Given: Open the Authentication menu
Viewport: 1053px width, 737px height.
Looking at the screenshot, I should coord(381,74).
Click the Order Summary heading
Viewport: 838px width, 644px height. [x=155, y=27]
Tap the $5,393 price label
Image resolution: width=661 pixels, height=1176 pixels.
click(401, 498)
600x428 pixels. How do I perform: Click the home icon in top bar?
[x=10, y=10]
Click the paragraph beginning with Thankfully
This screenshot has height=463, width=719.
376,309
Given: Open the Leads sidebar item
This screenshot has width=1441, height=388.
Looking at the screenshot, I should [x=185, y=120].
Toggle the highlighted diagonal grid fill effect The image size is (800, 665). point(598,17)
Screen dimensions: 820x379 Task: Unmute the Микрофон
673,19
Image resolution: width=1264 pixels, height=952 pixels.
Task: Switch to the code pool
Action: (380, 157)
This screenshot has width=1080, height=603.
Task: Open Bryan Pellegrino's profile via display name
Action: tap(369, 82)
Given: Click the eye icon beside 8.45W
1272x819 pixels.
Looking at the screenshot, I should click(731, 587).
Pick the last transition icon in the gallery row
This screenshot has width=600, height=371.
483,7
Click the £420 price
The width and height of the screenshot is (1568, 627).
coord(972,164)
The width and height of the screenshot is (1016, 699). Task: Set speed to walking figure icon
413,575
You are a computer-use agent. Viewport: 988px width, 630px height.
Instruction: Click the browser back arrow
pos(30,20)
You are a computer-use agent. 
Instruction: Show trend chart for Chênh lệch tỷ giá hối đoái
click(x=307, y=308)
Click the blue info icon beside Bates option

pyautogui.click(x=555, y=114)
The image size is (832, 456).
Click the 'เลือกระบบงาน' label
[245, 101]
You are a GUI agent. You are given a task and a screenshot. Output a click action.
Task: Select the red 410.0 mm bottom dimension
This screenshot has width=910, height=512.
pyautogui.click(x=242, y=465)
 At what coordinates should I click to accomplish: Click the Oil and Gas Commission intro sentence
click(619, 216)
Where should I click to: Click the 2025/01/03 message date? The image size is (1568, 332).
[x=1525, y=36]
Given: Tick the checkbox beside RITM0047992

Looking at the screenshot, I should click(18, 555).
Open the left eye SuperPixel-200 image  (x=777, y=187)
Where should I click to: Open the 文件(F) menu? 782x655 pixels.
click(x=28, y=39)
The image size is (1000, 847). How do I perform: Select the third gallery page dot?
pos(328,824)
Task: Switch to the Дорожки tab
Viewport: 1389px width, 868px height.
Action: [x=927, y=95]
---------------
How to complete this task: Search the entries for the word "agent". Copy every line where it occurs.

Exercise result:
You are a computer-use agent. Viewport: 988px width, 630px height.
You are a computer-use agent. 
You are a GUI agent. You are given a task and a screenshot. Output a click action.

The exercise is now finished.